I found Dave on Match.com, in the dial-up days. His was the first profile I clicked on. Bit by bit, his photo banded onto my screen, a roller shade coming down slowly. By the time his forehead arrived, I'd already emailed him.

The internet connection had been slow, but the Dave connection, in person, was instant. He was raising his young sons on his own. On the fourth date, he told me his first wife, their mother, had been severely mentally ill. The bar for normal was set reassuringly low.

Dave was kind, steady, generous. He never criticized, never yelled at his boys, never lost patience. He always seemed to see what we needed, even before we did. When I walked up to the wrong man at the grocery store, putting my arm around this stranger's waist, Dave came up and took my hand. "Sweetheart, we're actually over here." When I introduced myself to him at a party, he simply said, "It's me, honey. It's your Dave."

We watched television, and he knew who was who, even after costume changes. I was in awe of his powers of recognition. He said he was just normal. I thought he was being Midwest modest.

Soon, I proposed marriage. "Are you sure?" he said. I was not at all sure. We disagreed on many things -- Ron Paul, guns, money, table manners. But in my whole life, I'd never been certain of anything. I was used to overriding my doubts, pretending to know.

We married, in the basement of the county courthouse. In the photos, orange curtains over the tiny windows dip and unravel.

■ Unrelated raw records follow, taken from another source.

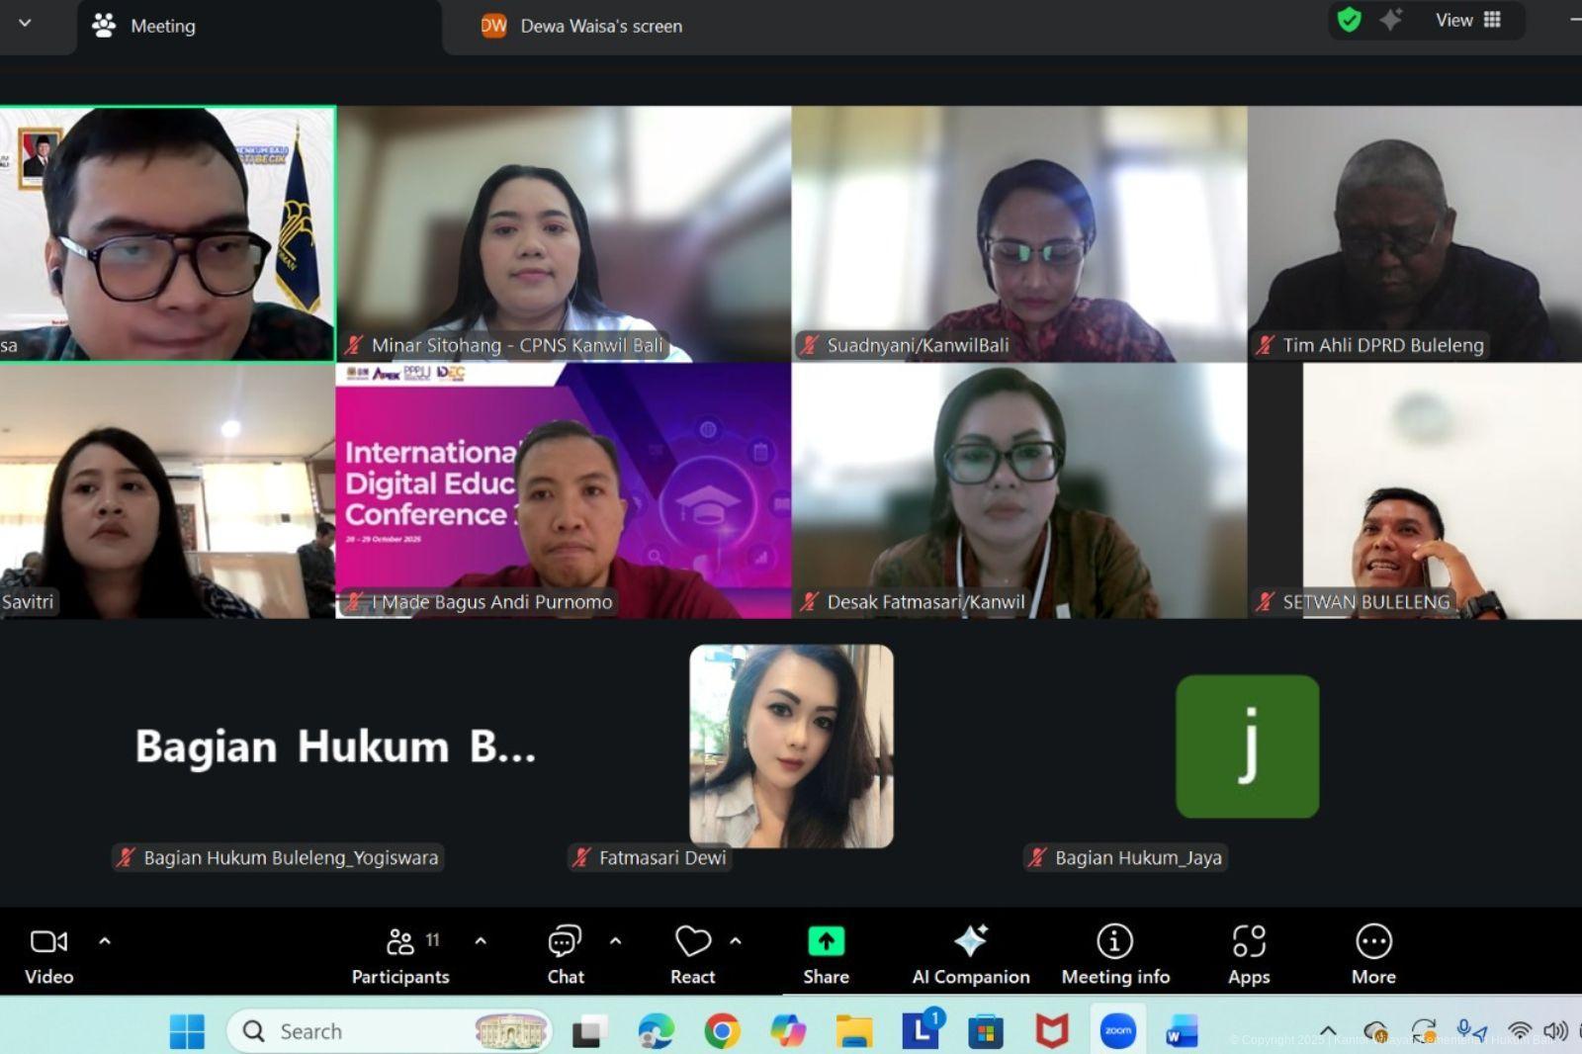Screen dimensions: 1582x1054
Task: Show Meeting info
Action: (x=1115, y=955)
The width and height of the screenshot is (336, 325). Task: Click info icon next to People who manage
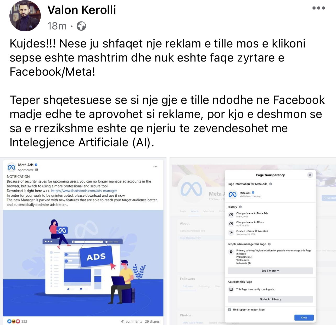pyautogui.click(x=269, y=244)
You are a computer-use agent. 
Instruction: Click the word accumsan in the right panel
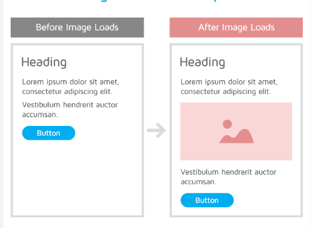(198, 182)
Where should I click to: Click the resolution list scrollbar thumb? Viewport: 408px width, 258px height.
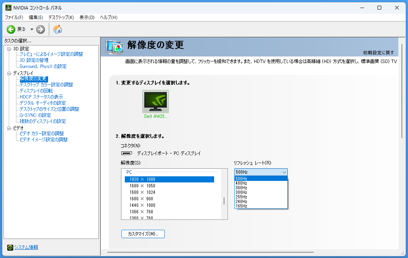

I recognize me by the white dress. I look happy, cold, and panicked.

And then I stumbled across two words that would change my life: "face recognition." I found my way to Harvard University's face blindness research lab, and to diagnosis: I was off the charts face blind. Suddenly, the terrible isolation I'd felt my whole life was knowable. There was no cure, no therapy, no solution. But I wasn't crazy. It was just faces! I no longer needed to live in shadow.

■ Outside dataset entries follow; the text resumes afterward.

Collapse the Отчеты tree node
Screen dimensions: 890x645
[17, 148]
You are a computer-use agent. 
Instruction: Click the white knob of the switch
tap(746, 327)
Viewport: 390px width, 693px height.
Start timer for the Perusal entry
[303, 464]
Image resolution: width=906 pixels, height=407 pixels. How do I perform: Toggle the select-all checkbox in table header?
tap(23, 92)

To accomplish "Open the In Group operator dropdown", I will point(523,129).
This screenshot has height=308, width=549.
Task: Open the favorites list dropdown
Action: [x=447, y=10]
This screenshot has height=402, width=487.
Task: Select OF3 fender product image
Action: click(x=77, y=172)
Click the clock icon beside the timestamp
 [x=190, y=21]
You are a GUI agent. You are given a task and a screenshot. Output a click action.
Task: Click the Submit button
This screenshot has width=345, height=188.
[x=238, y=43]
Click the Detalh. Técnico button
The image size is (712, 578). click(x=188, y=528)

But uprooting my deepest fear -- that I was mentally ill -- turned out to uproot my marriage. I discovered I literally hadn't known who I was when Dave and I wed. I didn't recognize myself, deeply. Much as it sounded like a shabby, cliché midlife crisis, I had to find out who I had become.

I told Dave I couldn't be married anymore. I couldn't look him in the eye when I said these words. I filled out divorce papers, but delayed filing for months. Through it all, Dave and I held hands. Shared meals. I hovered over the boys' homework. He listened to me as I put together the story of my life.

In the truest sense, Dave saw me through all this. And as I faced who I was, I saw him more clearly too. He wasn't meant to be my husband. He isn't my soul mate. Our love is something more special, more rare.

It's daily. Dave calls me when he wants to know what flower is blooming with purple glory in his backyard. He tracks my sales rankings on amazon.com, checks on my chipmunk problem. It's Dave I call when my father falls ill; together we Skype him and my dad's face lights up when he sees Dave. Over Christmas, we go see Jacob, grown now, at his submarine base. When we arrive, Jacob says into his cell phone, "Dude, gotta go. My parents are here." Now, in the photos of us all together, we all look strong, calm, happy. We fit.

I wish there was a word for what we are to each other; divorced doesn't fit us. I love Dave the way I love church. He creates a space in which everything is clear, where mystery itself makes sense, is essential. We love each other for better and for worse -- divorce being the worst. I can't remember what he looks like, but I recognize him, deeply.